[Given data Boundary: Start]

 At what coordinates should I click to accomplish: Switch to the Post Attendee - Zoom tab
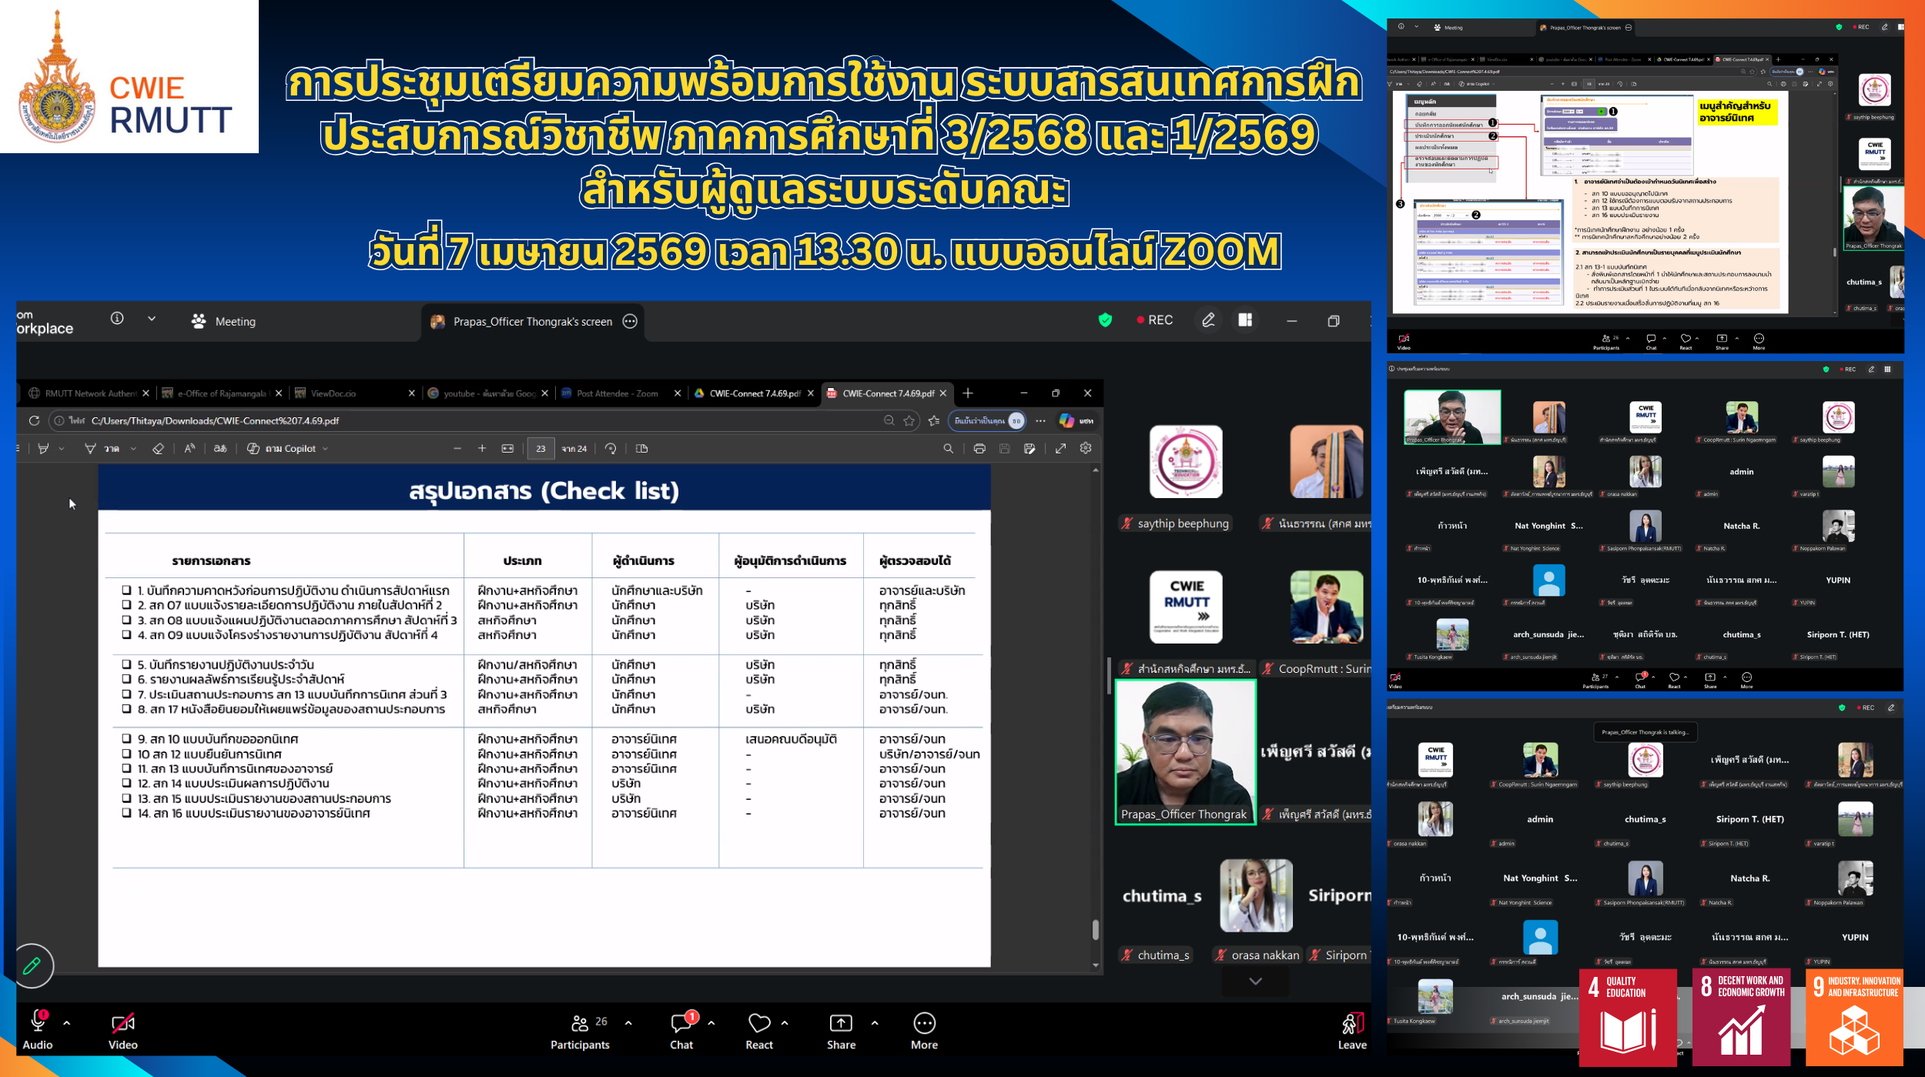(x=617, y=393)
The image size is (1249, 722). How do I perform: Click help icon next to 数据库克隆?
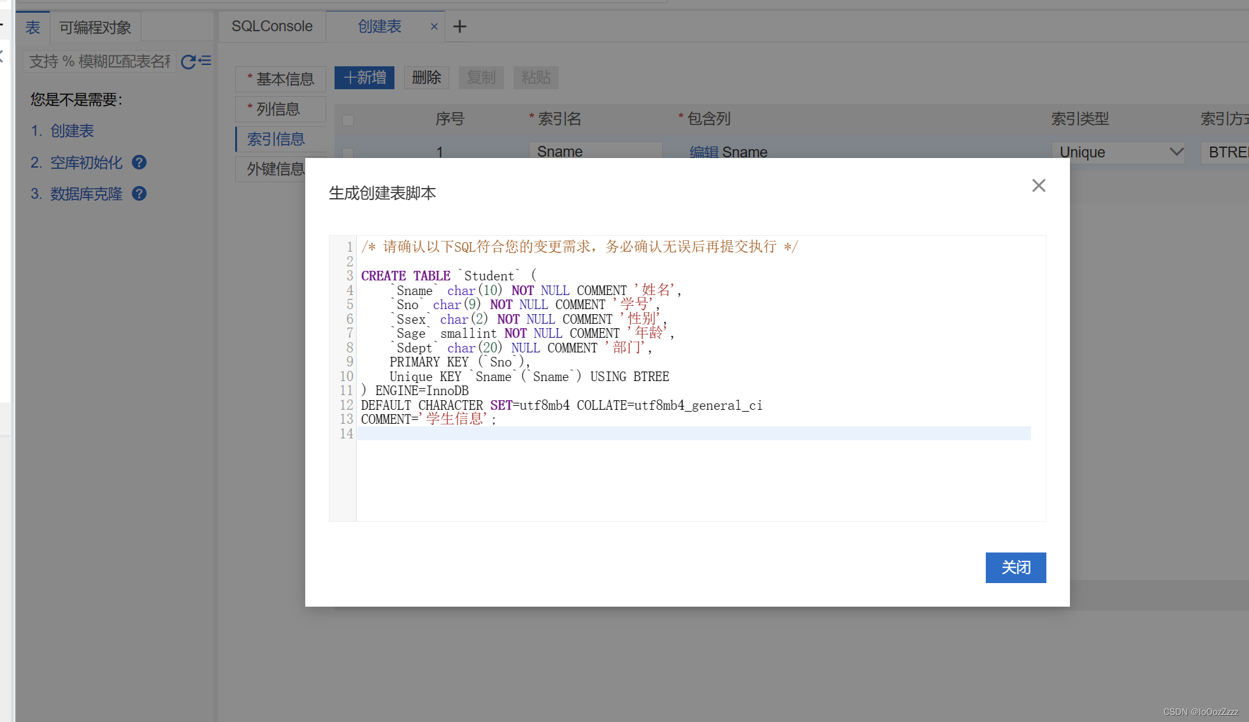(139, 194)
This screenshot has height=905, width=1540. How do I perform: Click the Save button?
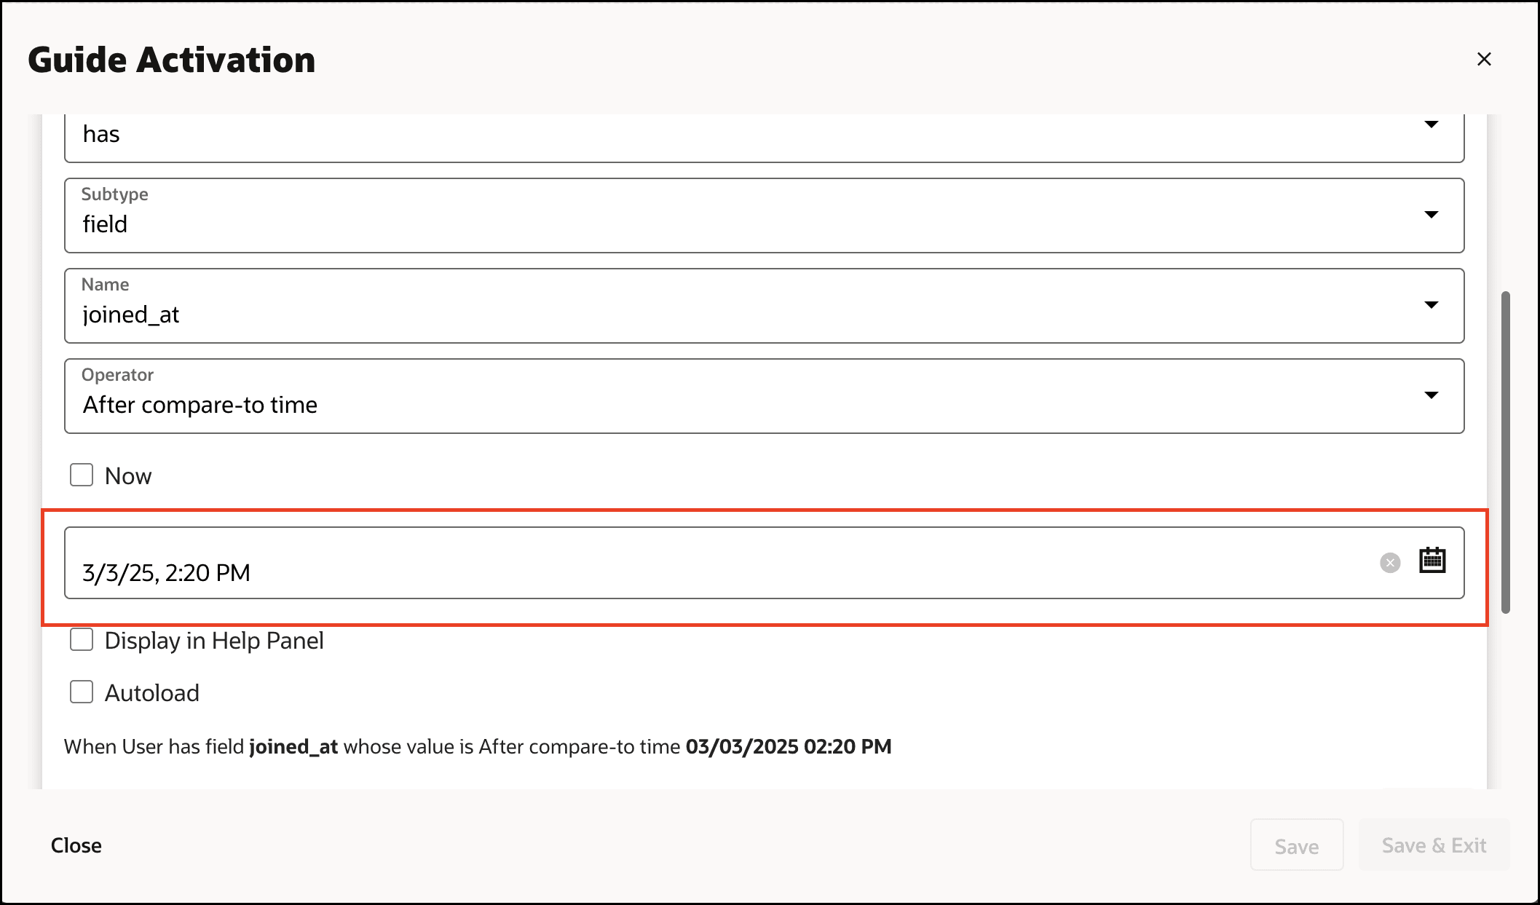click(x=1296, y=845)
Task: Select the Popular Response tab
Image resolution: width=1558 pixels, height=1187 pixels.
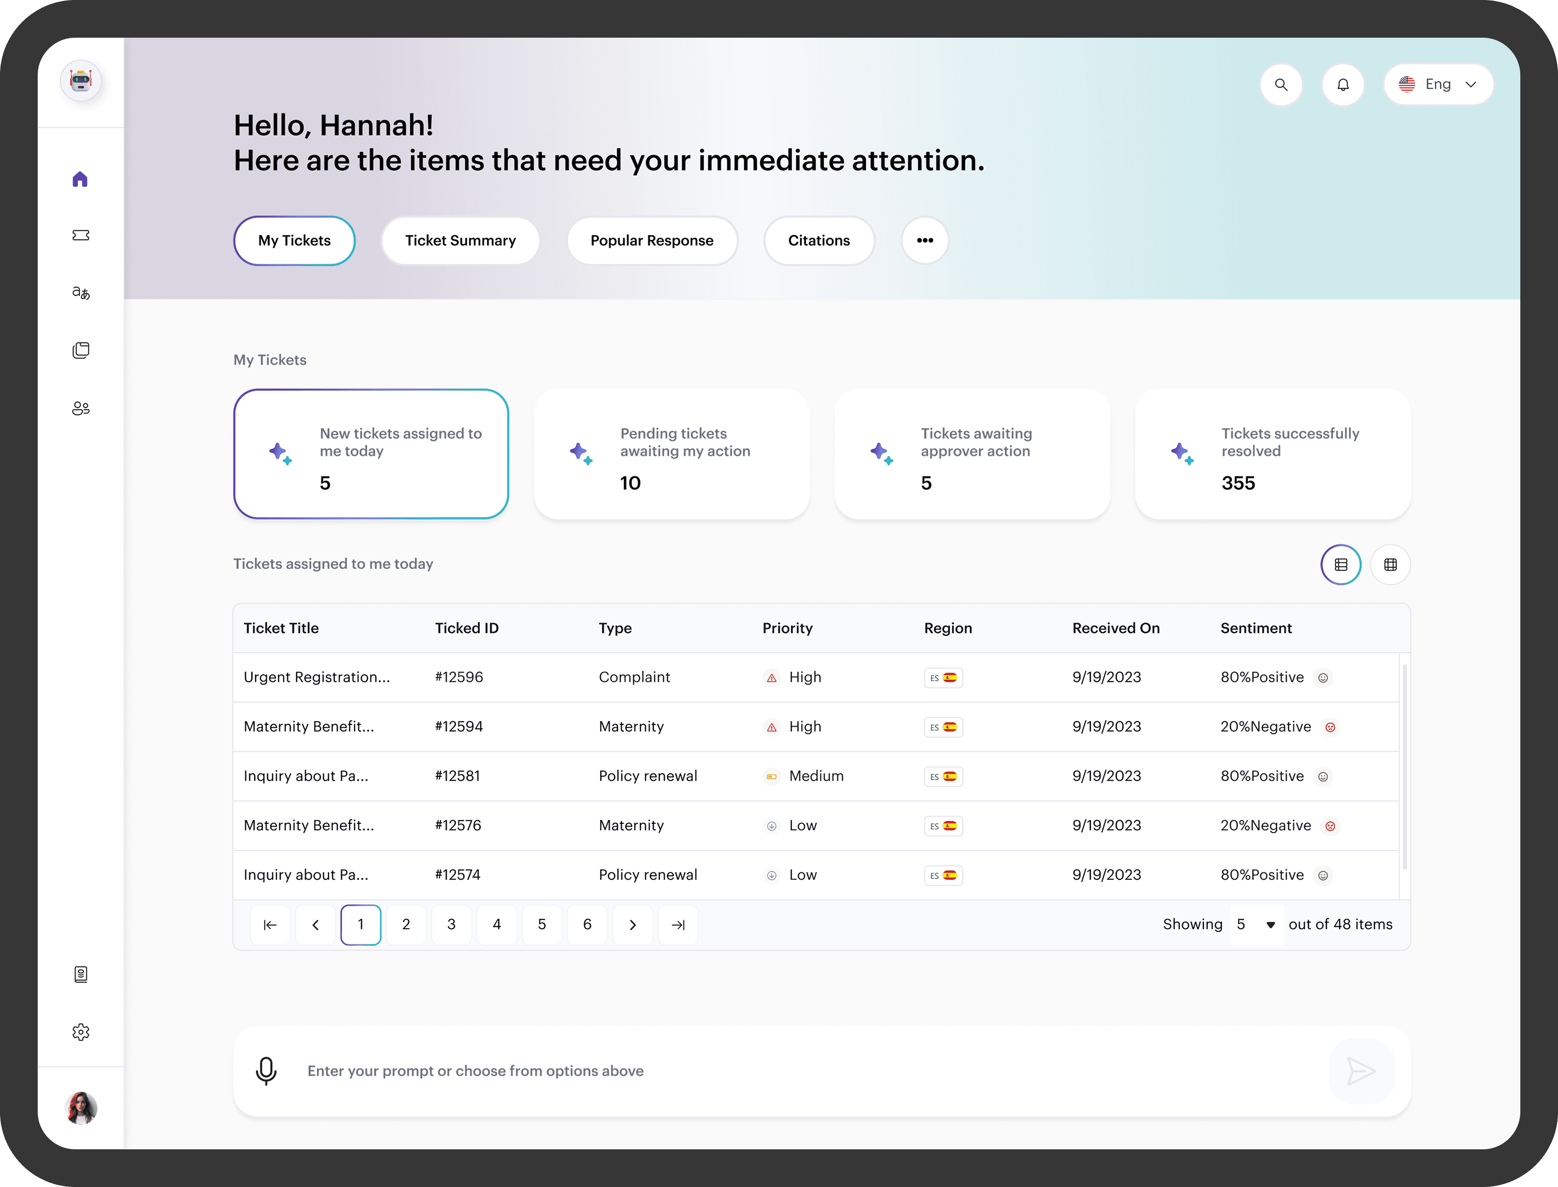Action: pyautogui.click(x=651, y=241)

[Given data Boundary: End]

▶ About this exercise:
Line for line, restate the data above and omit every picture.

▶ Final answer:
 At what coordinates should I click to accomplish: Switch to the Post Attendee - Zoom tab
(x=617, y=393)
The image size is (1249, 722). How do I perform: Click help icon next to 数据库克隆?
(139, 194)
This screenshot has height=905, width=1540. How do I perform: Click the Save button?
click(x=1296, y=845)
Task: Select the Popular Response tab
Image resolution: width=1558 pixels, height=1187 pixels.
Action: pyautogui.click(x=651, y=241)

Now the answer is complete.